Department of Chemistry and Centre for Self-assembled Chemical Structures, McGill University, 801 Sherbrooke Street West, Montreal, Quebec H3A 0B8, Canada.
Nat Chem. 2016 Feb;8(2):162-70. doi: 10.1038/nchem.2420. Epub 2016 Jan 4.
DNA nanotechnology offers unparalleled precision and programmability for the bottom-up organization of materials. This approach relies on pre-assembling a DNA scaffold, typically containing hundreds of different strands, and using it to position functional components. A particularly attractive strategy is to employ DNA nanostructures not as permanent scaffolds, but as transient, reusable templates to transfer essential information to other materials. To our knowledge, this approach, akin to top-down lithography, has not been examined. Here we report a molecular printing strategy that chemically transfers a discrete pattern of DNA strands from a three-dimensional DNA structure to a gold nanoparticle. We show that the particles inherit the DNA sequence configuration encoded in the parent template with high fidelity. This provides control over the number of DNA strands and their relative placement, directionality and sequence asymmetry. Importantly, the nanoparticles produced exhibit the site-specific addressability of DNA nanostructures, and are promising components for energy, information and biomedical applications.

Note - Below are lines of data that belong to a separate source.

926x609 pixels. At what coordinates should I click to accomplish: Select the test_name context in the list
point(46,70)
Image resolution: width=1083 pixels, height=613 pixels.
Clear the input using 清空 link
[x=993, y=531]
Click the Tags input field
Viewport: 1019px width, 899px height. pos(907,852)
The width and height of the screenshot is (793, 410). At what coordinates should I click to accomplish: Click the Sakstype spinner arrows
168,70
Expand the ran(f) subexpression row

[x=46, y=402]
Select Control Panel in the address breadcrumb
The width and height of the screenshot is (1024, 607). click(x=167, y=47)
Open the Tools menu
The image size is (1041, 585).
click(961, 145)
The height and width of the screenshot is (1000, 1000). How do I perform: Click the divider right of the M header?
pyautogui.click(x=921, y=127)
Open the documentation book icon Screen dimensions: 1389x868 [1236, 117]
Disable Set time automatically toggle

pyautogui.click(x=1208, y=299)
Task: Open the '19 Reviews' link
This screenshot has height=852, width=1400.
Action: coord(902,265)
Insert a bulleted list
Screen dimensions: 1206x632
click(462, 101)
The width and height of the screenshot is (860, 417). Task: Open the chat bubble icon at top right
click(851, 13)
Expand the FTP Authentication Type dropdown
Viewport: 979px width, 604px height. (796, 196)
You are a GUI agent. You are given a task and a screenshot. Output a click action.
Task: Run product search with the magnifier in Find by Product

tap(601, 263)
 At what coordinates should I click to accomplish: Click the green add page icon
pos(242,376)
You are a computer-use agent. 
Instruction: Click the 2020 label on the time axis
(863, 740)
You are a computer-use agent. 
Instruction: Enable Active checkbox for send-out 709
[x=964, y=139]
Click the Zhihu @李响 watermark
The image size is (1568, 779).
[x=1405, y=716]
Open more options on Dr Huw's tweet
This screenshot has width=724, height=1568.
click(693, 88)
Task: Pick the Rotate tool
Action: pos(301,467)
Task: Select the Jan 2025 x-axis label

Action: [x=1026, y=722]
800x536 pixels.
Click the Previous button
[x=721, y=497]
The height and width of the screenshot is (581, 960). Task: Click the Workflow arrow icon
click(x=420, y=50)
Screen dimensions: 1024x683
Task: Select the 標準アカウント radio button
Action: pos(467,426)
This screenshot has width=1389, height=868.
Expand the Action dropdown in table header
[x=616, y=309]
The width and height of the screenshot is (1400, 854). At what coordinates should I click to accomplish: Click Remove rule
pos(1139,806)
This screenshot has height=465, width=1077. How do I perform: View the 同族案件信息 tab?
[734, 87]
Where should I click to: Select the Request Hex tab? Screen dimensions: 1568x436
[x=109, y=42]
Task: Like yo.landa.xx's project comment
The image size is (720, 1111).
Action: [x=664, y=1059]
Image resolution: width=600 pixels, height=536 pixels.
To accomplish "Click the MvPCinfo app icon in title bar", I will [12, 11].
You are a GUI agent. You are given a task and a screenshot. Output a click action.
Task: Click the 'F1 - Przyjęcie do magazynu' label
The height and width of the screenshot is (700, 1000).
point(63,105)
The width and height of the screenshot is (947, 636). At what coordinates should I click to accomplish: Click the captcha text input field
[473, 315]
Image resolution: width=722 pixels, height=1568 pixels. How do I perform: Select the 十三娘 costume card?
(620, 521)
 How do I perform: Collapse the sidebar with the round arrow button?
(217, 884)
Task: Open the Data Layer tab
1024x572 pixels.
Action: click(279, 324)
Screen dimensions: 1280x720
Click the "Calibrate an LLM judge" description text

DNA 纳米技术为材料的自下而上组织提供了无与伦比的精度和可编程性。这种方法依赖于预先组装 DNA 支架,通常包含数百种不同的链,并使用它来定位功能组件。一种特别有吸引力的策略是将 DNA 纳米结构不仅用作永久性支架,而且用作可重复使用的临时模板,将重要信息转移到其他材料上。据我们所知,这种类似于自上而下的光刻的方法尚未被研究过。在这里,我们报告了一种分子印刷策略,该策略可以从三维 DNA 结构将离散的 DNA 链图案化学转移到金纳米粒子上。我们表明,粒子以高保真度继承了母体模板中编码的 DNA 序列配置。这提供了对 DNA 链数量及其相对位置、方向性和序列不对称性的控制。重要的是,所产生的纳米粒子表现出 DNA 纳米结构的特定位置可寻址性,并且是能源、信息和生物医学应用的有前途的组件。